* Problem requirements *
The answer must consist solely of the lines from the one containing "The height and" to the end of the entries below, repeated exactly.

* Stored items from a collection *
⟨

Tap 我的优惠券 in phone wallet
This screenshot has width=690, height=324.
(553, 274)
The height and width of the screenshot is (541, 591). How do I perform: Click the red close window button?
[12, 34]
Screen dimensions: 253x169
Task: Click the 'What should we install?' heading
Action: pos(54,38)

⟩

* Solution *
The height and width of the screenshot is (541, 591). How do I perform: Click the red close window button?
[12, 34]
Screen dimensions: 253x169
Task: Click the 'What should we install?' heading
Action: pos(54,38)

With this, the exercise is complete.